▶ [SHORT PROBLEM]: Locate each of the lines below that contains the word "width" and copy those lines out in full.

------------------------------

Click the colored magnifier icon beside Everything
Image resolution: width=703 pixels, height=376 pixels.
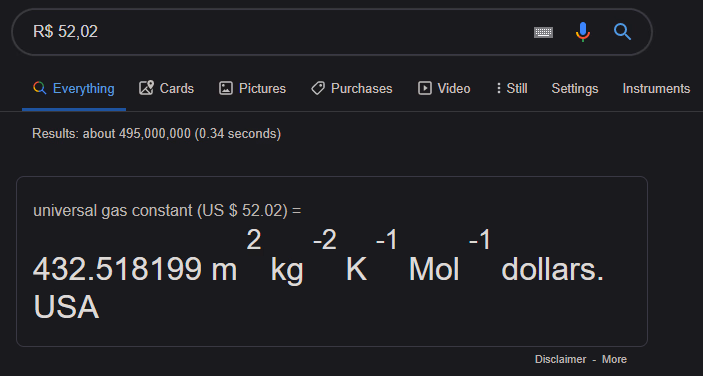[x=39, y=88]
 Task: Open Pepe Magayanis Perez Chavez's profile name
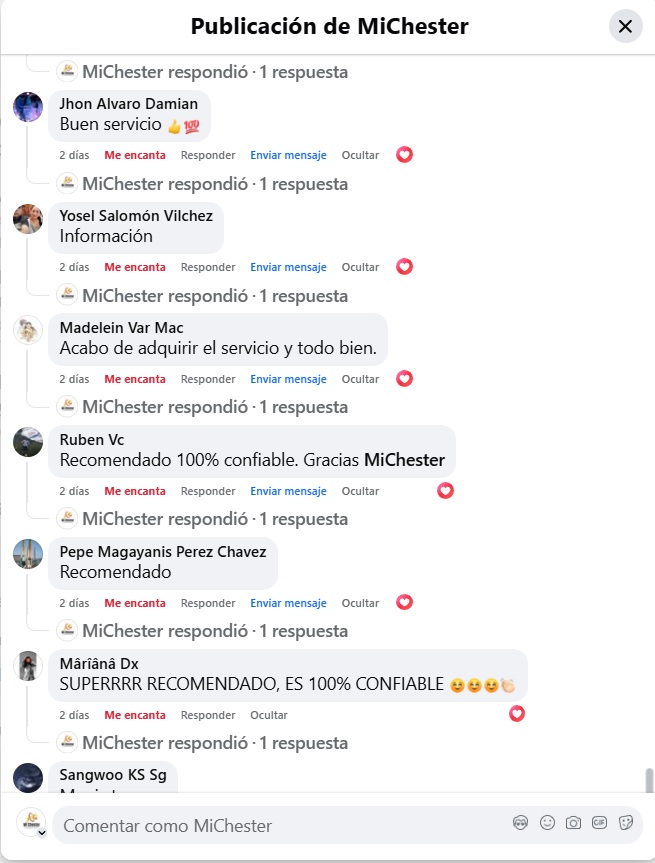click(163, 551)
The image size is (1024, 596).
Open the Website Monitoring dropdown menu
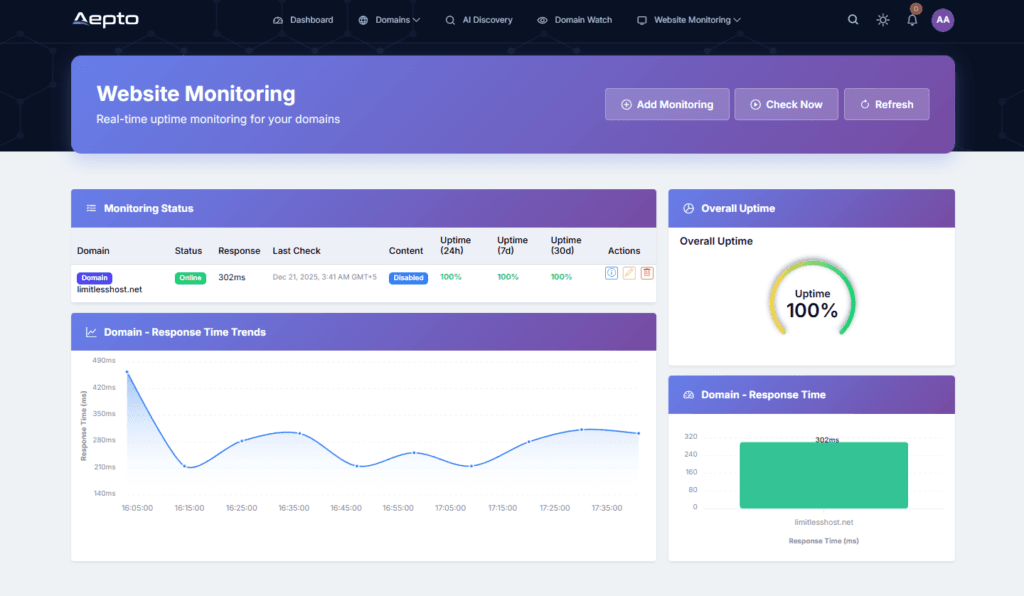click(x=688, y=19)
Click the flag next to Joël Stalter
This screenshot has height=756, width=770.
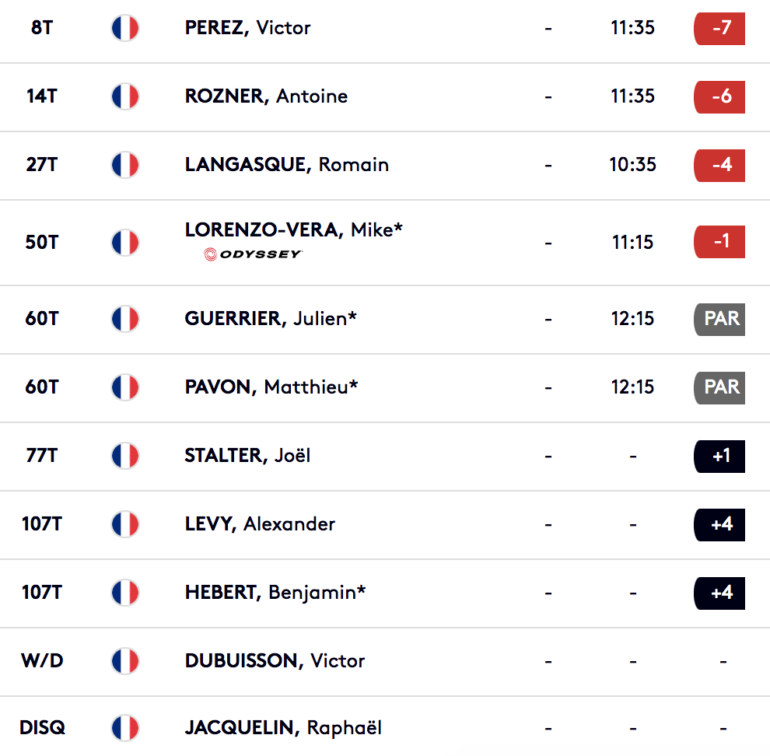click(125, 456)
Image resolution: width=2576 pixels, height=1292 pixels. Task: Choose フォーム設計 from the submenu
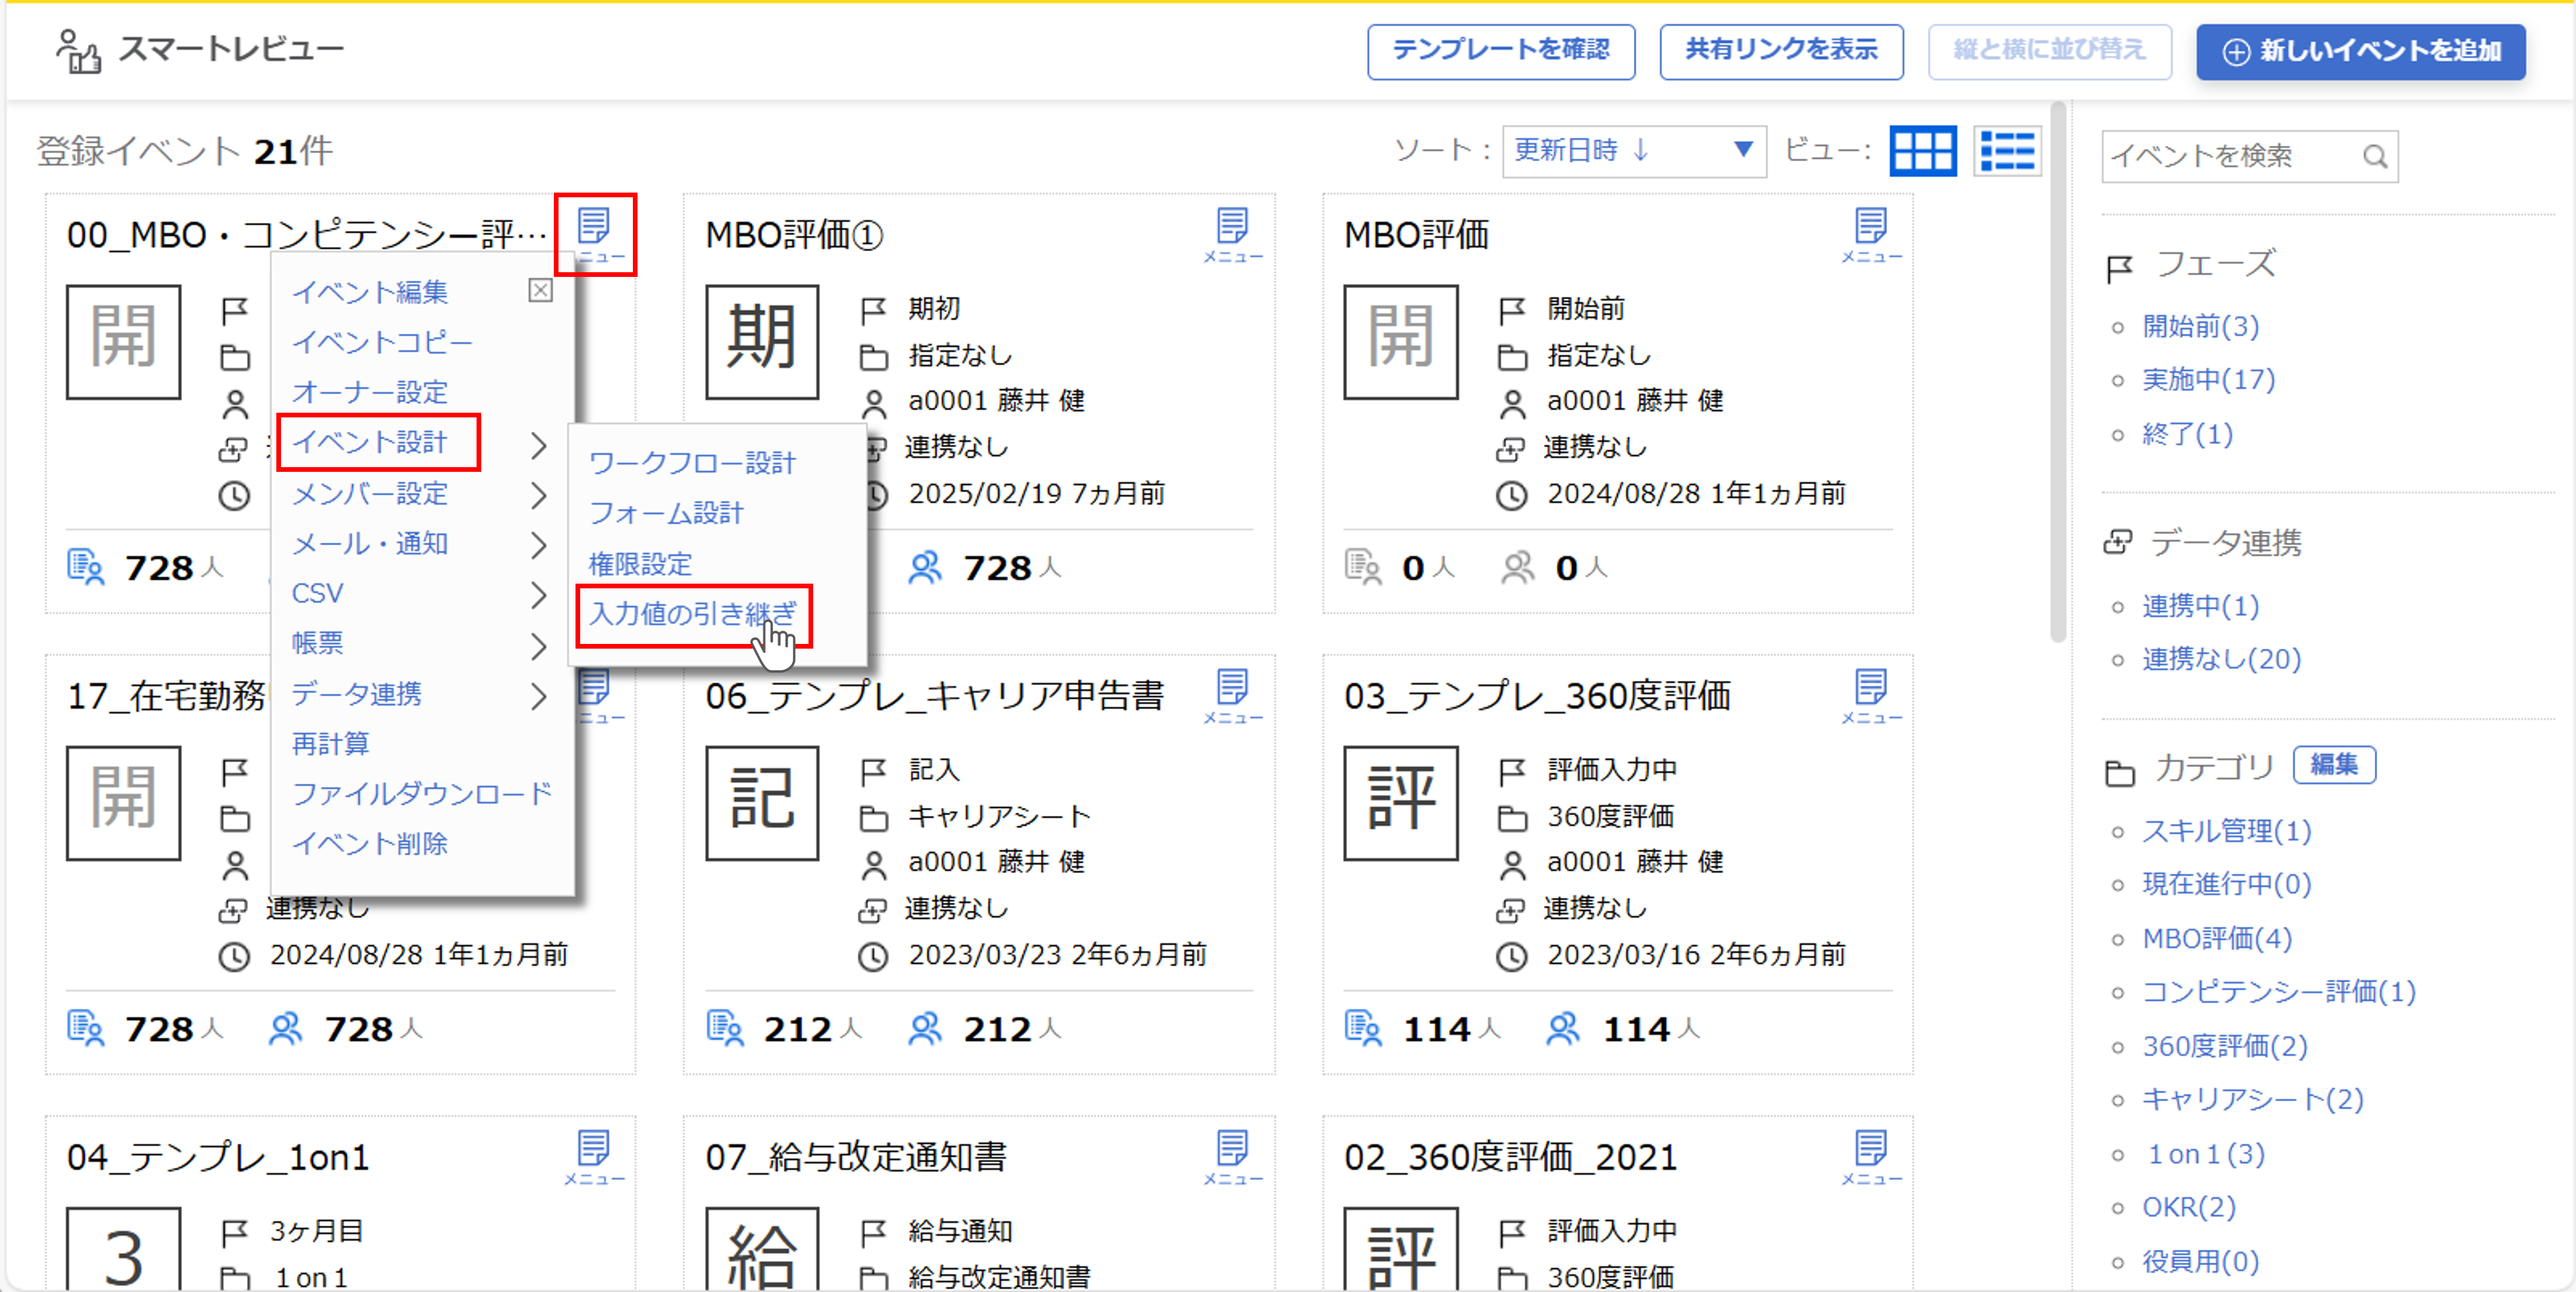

------------------------------

▶ [RESPONSE TO THIS TASK]:
Image resolution: width=703 pixels, height=376 pixels.
This screenshot has height=756, width=770.
Image resolution: width=2576 pixels, height=1292 pixels. Task: Choose フォーム設計 from the submenu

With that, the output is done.